In the wilderness lies the preservation of the world.
Henry David Thoreau
A small goodbye
Since I was awake deep into the night with all of the other students – the exciting day entertained us into the early hours of the morning – I only got up at 9am, even though it promised to be another wonderful sunny day. After the tasty breakfast we returned to our drum-building. The motif that we are applying to the drums is an “Indian-styled” bear paw, something very special because Tina saw it in a dream and drew it for us as an example. Everyone can also draw their own motifs as well. So in addition to the bear paw, I also drew a salmon (fitting to our project). I look at the drum and notice how deeply immersed I already am into the traditions of the First Nations. I feel very connected to Tina and Jorge. Tina also signed my sketch, like Jorge signed the wooden frame so that I will never forget them.

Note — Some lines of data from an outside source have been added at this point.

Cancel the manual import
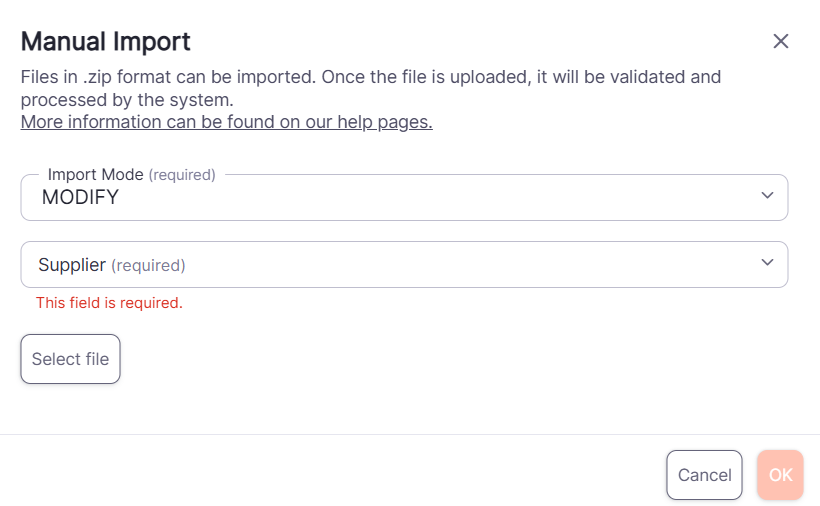 coord(704,475)
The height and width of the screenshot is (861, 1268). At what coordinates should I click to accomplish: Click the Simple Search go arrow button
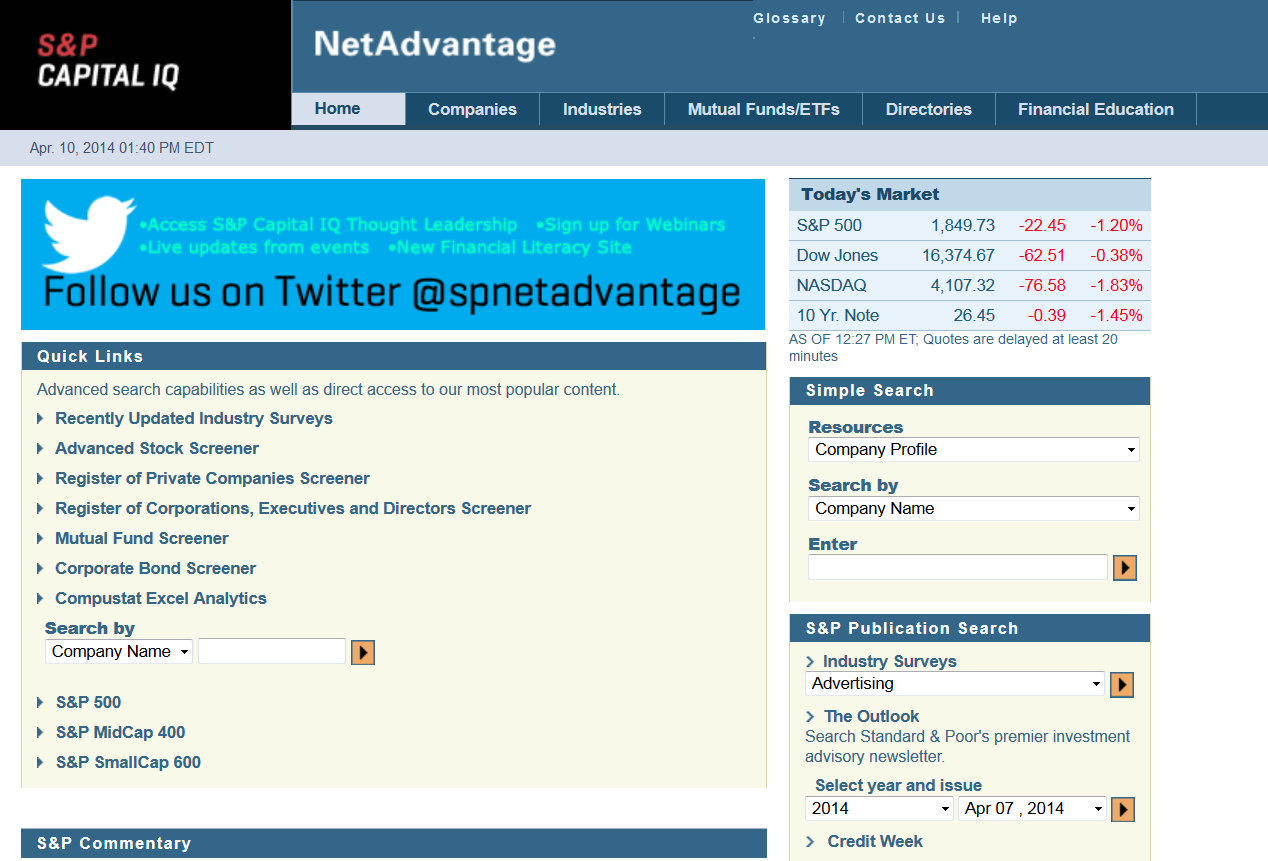[1125, 568]
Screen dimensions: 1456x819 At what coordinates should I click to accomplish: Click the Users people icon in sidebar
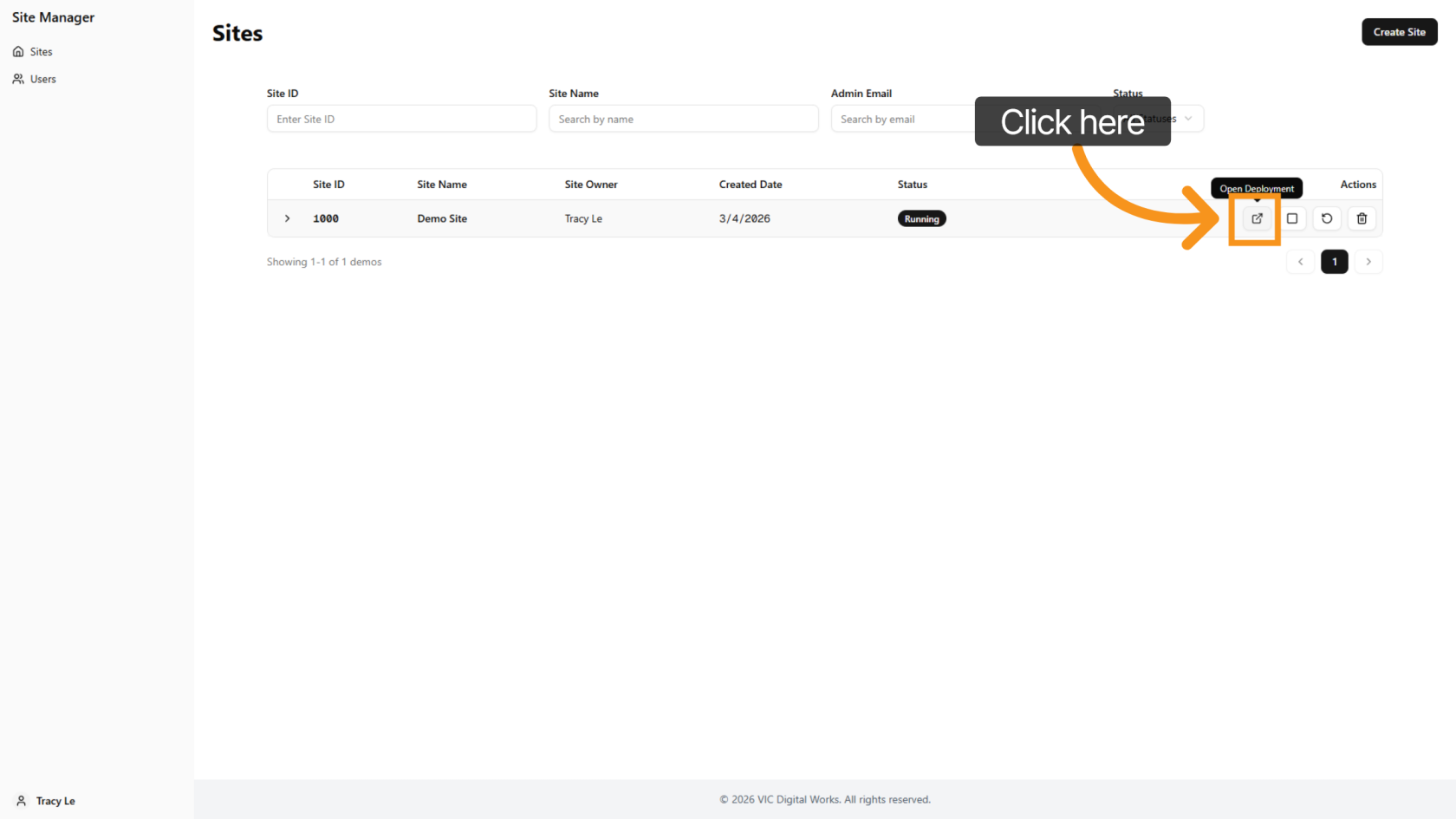pos(18,79)
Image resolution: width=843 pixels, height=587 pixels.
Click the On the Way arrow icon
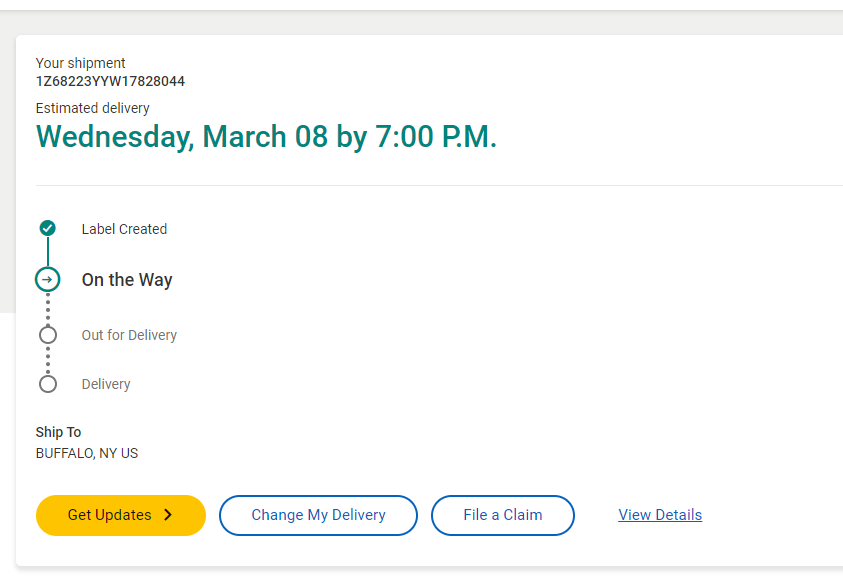pyautogui.click(x=47, y=279)
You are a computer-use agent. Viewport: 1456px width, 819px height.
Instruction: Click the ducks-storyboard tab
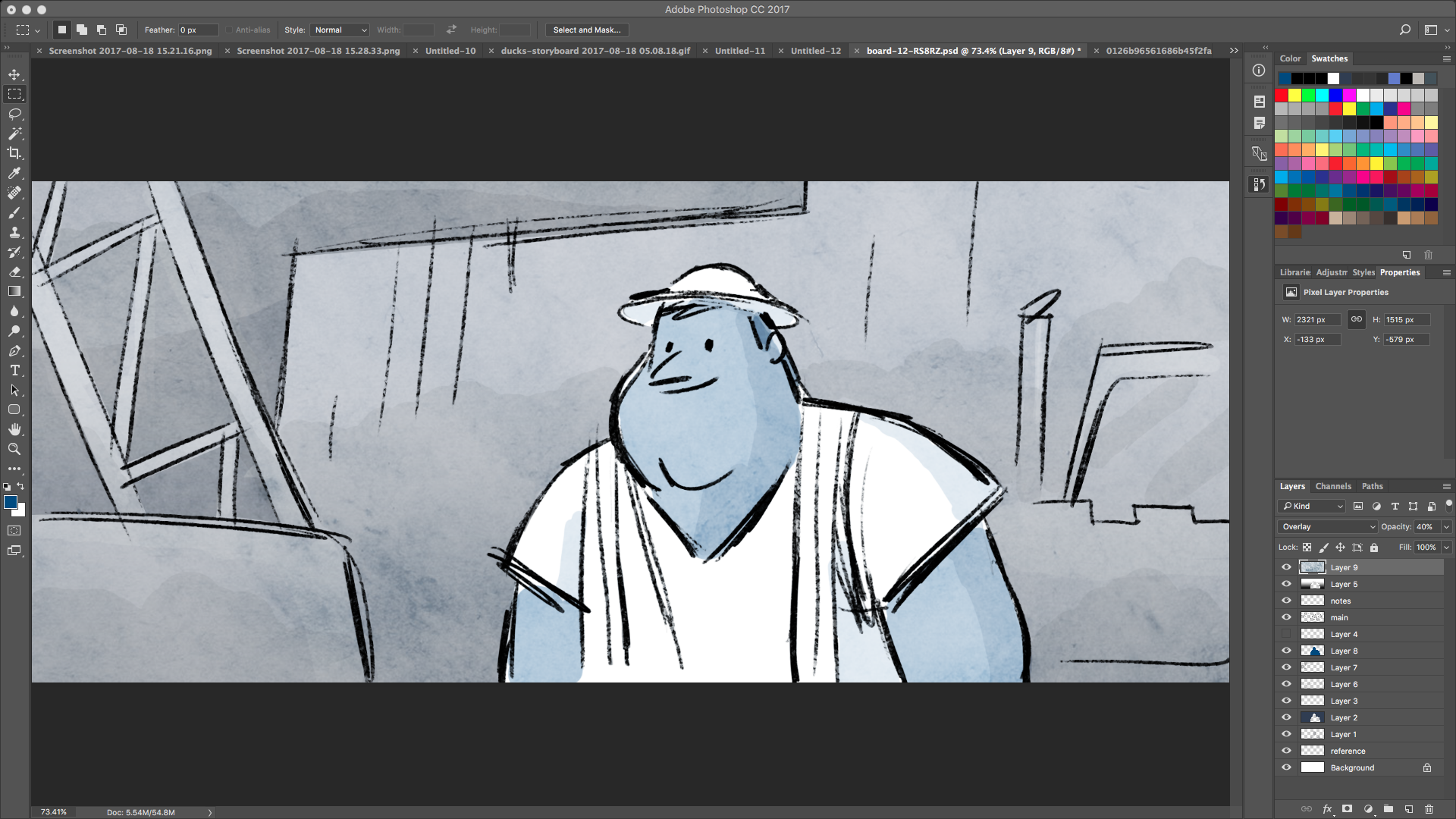tap(595, 50)
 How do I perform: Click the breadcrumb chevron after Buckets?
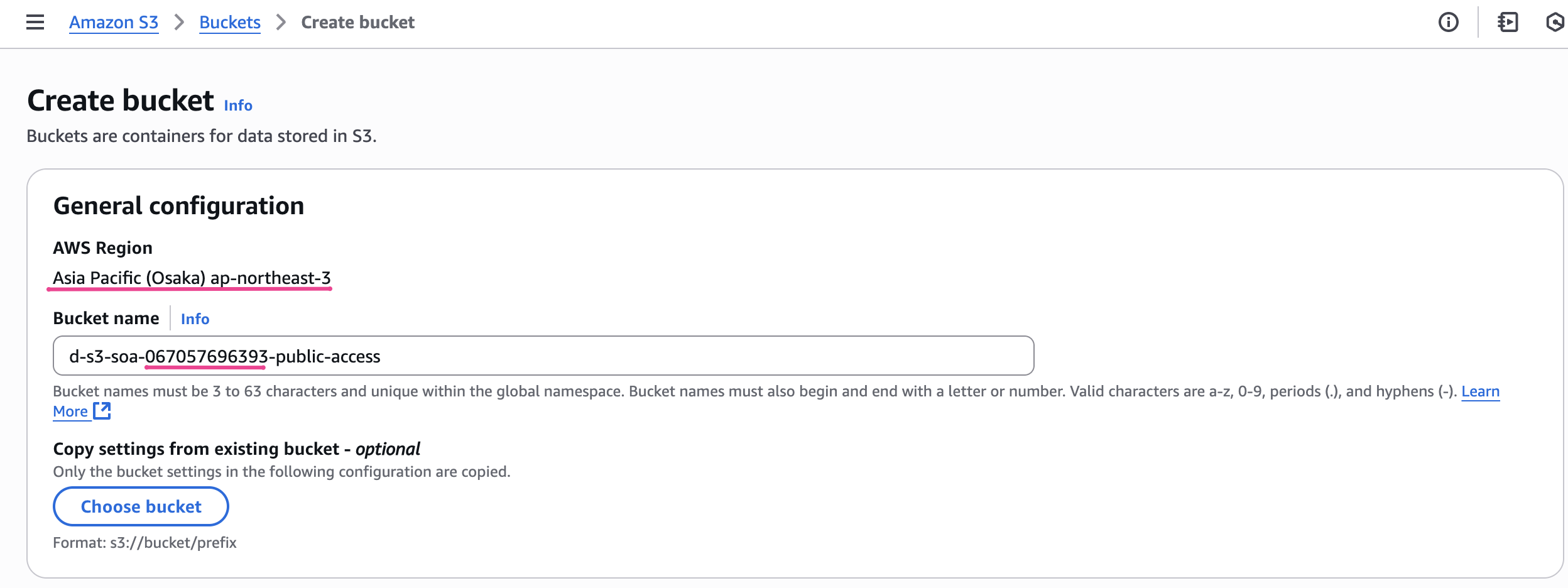point(281,23)
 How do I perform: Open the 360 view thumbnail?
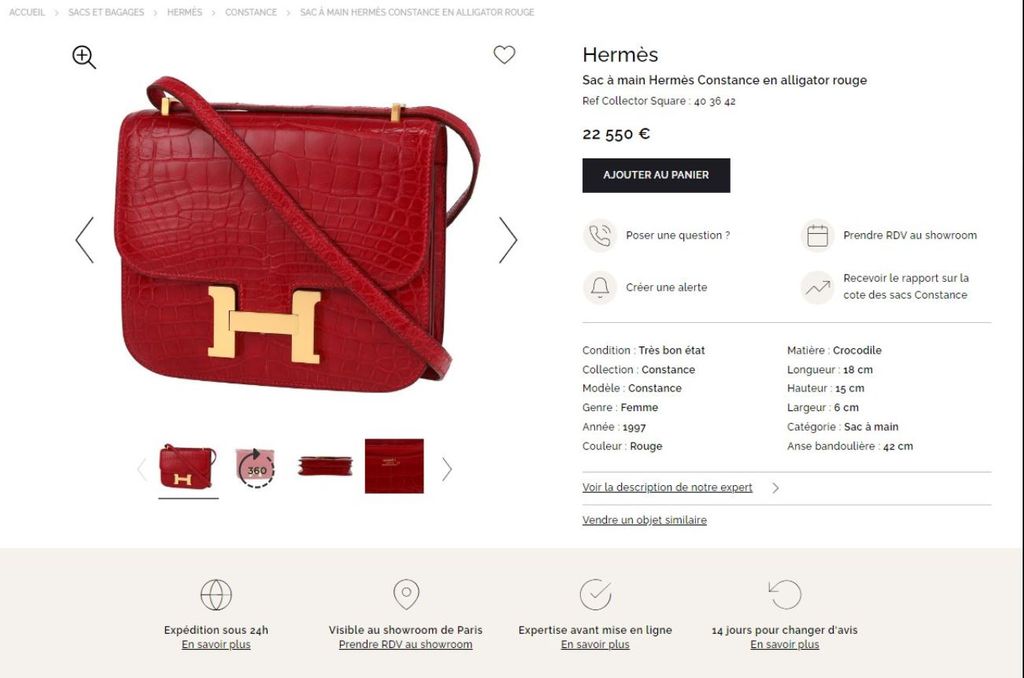pyautogui.click(x=256, y=468)
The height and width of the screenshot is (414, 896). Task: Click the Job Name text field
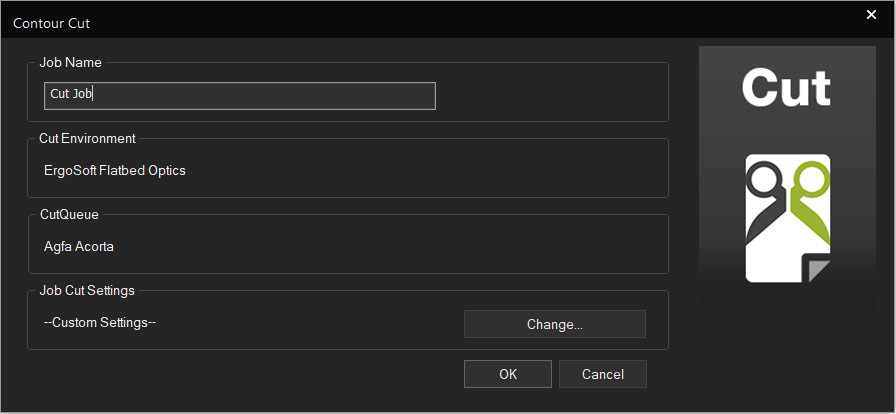[x=240, y=95]
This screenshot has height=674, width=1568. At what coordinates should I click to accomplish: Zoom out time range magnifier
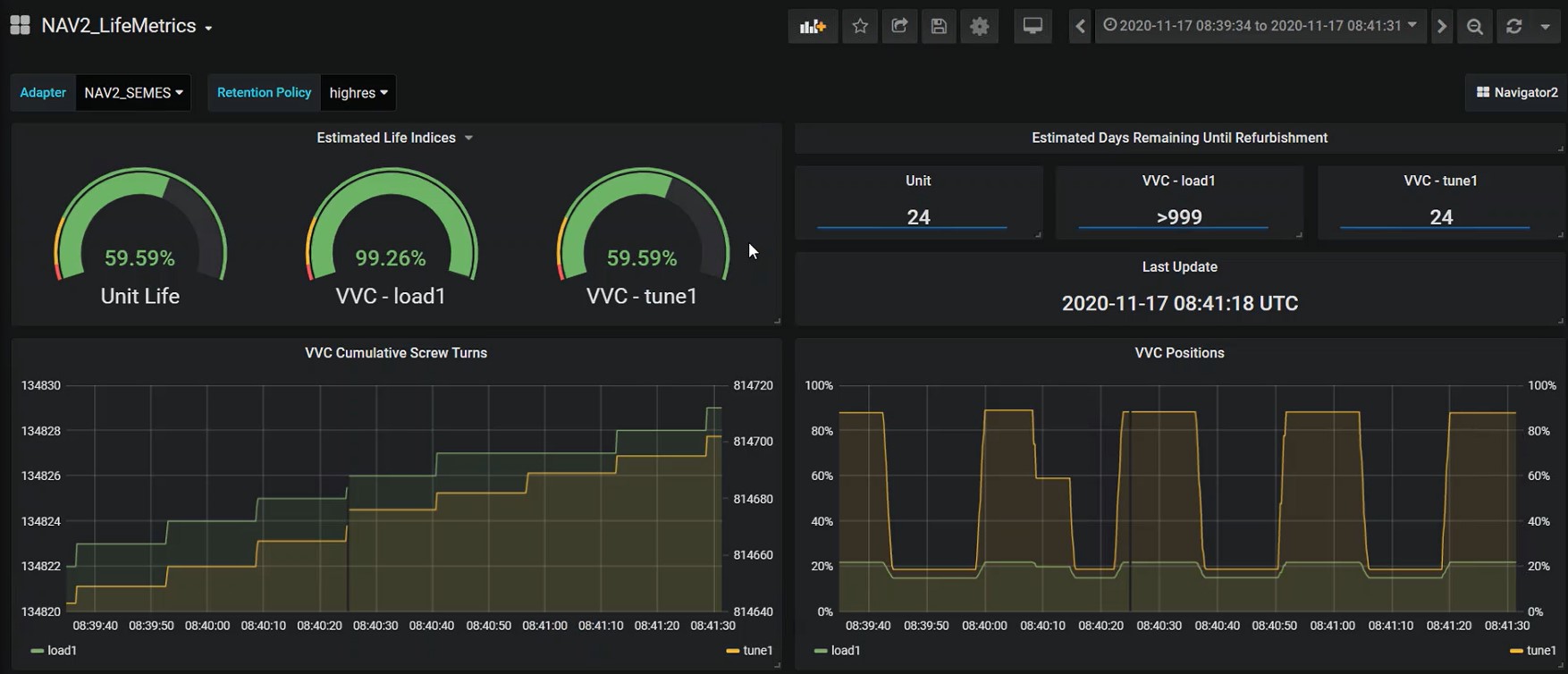[x=1475, y=27]
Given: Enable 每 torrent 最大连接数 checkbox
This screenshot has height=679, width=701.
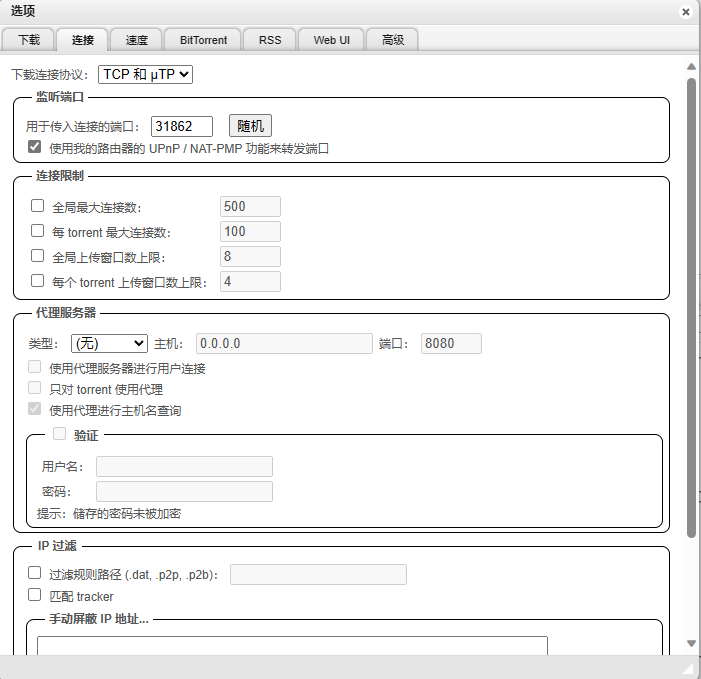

Although we have only been here for four days, we already have to say goodbye for the first time. As a thank-you for the two wonderful days, we have given them an Irish song of blessing and signed Wilderness International T-shirts. As Jorge wipes a tear out of the corner of his eye, I notice how touched I am. I have goose-bumps all over my body and cannot keep myself from shedding a tear or two also. A jump into the cold water cheers me up as well as dinner with an exquisite fresh salmon that was smoked over an open fire on the banks of the lake.
The day ends with a meeting with the guides (Tessa and Dave) for the next couple of days. We take a long time to study maps and discuss the packing lists. Packing all of our gear takes longer than I thought. In the end I fall into my bed, exhausted but also full of excitement ahead of the next four days on the Burman River.